I have several friends who simply refuse to go into public places anymore because of the anxiety it causes.

But as the economy has become so much worse for anyone but the richest, as people try to juggle 2-3 jobs and hope they won't get sick and lose everything, there's less and less energy left for empathy, support, or caring for anyone outside your social circle. This is why health care is turning into a popularity contest. You start a donation page, and you hope you have a lot of friends with a little extra money.

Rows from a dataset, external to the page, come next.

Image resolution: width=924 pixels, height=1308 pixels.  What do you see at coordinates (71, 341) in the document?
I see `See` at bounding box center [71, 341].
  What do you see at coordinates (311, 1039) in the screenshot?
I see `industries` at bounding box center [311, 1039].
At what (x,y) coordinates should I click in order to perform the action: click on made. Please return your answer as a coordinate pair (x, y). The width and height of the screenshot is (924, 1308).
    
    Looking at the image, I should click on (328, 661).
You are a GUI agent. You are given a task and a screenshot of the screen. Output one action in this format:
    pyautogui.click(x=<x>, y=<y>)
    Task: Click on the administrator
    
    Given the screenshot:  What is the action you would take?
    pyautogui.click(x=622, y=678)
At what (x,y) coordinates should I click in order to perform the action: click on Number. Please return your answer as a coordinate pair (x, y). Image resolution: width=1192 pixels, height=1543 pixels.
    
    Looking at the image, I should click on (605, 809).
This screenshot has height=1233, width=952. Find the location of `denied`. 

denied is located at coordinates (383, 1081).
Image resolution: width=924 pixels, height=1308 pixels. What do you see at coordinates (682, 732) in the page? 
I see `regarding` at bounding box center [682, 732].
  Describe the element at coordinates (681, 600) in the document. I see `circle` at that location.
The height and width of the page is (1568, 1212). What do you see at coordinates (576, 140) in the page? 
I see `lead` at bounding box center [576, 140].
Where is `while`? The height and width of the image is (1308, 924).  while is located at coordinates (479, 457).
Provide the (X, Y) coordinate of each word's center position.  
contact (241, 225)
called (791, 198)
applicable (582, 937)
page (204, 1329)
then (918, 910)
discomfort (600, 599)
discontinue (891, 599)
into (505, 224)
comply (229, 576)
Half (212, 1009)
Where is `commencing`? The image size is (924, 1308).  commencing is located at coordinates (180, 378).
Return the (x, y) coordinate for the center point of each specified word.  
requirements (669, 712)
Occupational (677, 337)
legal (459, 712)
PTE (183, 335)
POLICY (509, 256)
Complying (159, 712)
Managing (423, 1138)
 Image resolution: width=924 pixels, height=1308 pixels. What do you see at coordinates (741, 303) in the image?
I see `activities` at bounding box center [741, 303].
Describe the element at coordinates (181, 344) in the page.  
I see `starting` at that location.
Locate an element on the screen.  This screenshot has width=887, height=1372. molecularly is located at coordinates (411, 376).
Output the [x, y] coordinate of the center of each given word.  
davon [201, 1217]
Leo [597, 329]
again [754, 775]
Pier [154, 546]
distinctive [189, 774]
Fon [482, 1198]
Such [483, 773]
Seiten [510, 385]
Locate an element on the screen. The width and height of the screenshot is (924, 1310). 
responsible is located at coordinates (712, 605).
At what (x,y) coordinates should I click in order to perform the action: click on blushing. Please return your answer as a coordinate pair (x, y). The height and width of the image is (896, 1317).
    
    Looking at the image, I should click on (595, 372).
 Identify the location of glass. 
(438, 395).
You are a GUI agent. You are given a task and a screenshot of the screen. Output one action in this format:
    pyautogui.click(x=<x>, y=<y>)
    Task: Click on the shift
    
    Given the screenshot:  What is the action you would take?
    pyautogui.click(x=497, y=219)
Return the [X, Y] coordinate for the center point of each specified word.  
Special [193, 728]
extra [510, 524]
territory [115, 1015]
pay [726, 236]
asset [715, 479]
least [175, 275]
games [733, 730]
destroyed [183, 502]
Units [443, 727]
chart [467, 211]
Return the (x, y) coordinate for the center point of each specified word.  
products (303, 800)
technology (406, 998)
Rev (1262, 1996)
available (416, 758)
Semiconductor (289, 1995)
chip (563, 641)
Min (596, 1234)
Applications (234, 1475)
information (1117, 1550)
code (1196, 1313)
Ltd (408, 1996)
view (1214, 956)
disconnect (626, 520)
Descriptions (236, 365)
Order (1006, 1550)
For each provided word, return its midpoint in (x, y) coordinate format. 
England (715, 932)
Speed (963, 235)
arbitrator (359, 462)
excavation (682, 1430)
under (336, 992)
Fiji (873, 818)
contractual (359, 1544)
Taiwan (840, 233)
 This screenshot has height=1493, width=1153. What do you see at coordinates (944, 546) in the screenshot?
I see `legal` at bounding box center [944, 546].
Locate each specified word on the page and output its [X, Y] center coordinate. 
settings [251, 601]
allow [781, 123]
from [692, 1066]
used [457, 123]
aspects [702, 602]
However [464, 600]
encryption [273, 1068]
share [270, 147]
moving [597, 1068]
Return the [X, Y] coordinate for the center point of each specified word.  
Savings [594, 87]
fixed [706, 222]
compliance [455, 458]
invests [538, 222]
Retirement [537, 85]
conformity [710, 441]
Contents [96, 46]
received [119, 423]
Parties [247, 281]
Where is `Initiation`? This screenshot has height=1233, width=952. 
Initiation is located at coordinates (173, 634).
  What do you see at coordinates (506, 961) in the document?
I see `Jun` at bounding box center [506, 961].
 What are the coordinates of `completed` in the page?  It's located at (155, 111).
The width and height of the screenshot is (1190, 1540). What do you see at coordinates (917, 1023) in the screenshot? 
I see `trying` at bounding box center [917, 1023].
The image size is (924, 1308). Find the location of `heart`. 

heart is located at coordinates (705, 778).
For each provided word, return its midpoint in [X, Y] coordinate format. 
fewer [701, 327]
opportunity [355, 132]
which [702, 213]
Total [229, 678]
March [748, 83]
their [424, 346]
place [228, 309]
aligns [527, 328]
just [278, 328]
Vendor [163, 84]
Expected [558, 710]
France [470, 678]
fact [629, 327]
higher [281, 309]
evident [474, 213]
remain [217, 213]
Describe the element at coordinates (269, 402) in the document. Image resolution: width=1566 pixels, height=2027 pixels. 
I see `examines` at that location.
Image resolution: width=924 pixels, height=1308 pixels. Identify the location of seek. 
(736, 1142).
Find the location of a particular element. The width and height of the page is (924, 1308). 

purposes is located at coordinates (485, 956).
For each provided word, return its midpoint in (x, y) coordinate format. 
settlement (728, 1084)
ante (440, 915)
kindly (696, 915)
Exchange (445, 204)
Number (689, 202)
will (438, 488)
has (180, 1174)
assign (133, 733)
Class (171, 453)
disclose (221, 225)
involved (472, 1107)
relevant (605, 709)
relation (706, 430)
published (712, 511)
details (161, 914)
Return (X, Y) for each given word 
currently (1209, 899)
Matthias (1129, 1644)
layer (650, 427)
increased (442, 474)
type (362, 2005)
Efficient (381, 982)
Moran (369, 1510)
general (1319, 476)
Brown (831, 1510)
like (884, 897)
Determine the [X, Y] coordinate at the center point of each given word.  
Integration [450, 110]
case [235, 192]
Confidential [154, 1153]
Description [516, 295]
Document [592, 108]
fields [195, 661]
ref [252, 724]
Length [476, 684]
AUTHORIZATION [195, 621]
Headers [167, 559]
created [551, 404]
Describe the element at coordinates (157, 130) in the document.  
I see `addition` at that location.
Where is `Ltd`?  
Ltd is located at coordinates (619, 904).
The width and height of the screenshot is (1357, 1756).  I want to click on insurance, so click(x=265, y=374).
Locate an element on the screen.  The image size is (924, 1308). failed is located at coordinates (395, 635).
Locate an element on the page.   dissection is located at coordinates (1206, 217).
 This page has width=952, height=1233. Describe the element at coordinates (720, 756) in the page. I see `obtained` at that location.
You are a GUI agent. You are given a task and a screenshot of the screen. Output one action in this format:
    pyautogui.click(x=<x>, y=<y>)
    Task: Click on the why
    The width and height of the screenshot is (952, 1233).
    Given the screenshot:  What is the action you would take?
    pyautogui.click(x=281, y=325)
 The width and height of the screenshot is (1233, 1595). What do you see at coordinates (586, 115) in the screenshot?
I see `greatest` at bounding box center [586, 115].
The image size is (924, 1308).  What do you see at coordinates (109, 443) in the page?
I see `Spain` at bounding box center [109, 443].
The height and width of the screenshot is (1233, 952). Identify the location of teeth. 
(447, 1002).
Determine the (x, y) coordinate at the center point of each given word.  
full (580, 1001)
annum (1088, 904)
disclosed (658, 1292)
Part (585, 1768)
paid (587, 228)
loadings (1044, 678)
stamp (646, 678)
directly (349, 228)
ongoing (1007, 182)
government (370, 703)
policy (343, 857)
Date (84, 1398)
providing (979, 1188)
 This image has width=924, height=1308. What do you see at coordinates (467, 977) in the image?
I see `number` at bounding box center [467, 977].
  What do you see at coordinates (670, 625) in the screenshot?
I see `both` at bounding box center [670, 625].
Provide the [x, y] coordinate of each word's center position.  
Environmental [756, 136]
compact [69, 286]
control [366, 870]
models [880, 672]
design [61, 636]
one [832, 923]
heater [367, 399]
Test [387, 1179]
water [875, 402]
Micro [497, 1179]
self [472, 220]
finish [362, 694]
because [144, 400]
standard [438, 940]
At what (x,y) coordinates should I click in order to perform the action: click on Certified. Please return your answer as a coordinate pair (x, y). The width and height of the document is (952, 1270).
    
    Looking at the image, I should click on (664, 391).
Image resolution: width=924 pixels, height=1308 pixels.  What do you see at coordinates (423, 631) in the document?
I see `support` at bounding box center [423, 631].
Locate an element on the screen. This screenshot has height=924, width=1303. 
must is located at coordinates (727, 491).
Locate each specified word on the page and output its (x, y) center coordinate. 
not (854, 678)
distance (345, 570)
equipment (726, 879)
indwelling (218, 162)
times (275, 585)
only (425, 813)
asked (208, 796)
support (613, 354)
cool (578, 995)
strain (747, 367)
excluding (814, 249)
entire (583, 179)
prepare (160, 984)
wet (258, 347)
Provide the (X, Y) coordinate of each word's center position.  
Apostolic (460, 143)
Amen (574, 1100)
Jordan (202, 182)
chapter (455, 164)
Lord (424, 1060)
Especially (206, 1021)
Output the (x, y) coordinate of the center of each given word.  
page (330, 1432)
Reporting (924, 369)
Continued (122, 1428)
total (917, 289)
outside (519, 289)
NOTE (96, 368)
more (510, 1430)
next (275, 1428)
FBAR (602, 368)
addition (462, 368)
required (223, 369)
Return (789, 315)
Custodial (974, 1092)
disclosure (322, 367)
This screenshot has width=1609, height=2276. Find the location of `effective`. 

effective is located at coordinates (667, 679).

But I'm getting distracted from my point. When you're treading water in a flood, you're too busy trying to keep from drowning to help other people, and that's what it's becoming here.
 
In the wake of the Kentucky school shooting, a look at how kids get guns. Nearly half of our states lack “safe storage” laws to keep guns in homes out of kids’ hands

“I noticed a lady that was distraught, couldn’t find her child,” Adams said. Adams was texting with her son, and tried to get information for the other parent. That’s when they both learned something terrible.

“That was the shooter’s mother,” Adams said. She said the woman went into what seemed like shock.

“I held her hair while she threw up.”

Adams says the mother was in shock.

The shooter took the gun out of her closet,” Adams said.
Safe Storage

“We know that those laws work,” Hannah Shearer said. She’s a staff attorney at the Giffords Law Center to Prevent Gun Violence, which formed after Arizona U.S. Representative Gabby Giffords was shot in 2011.

“There is research that states that have child access prevention laws have successfully reduced unintentional gun injuries among children and also child suicides,” Shearer said. “We know that in states with those laws fewer kids are getting their hands on their parents’ guns and harming themselves with guns.”
Kentucky State Senator Gerald Neal, a Democrat from Louisville, introduced a child access law in the last legislative session.

....

Neal said his bill is not about gun control but about gun safety. He compared it to laws on wearing seat belts. Still, the bill went nowhere. In Ohio, similar bills met a similar fate in the last three sessions.

....

The Ohio Valley region has a high percentage of state lawmakers who get a positive rating from the National Rifle Association for votes or campaign pledges that limit regulation of firearms. The NRA did not return requests for an interview for this story.
 
No need. We can just post here every time there's a new mass shooting. I doubt the thread will stay dormant too long.

Exactly no need for seperate threads for every mass shooting, that is just plain inefficient and confusing.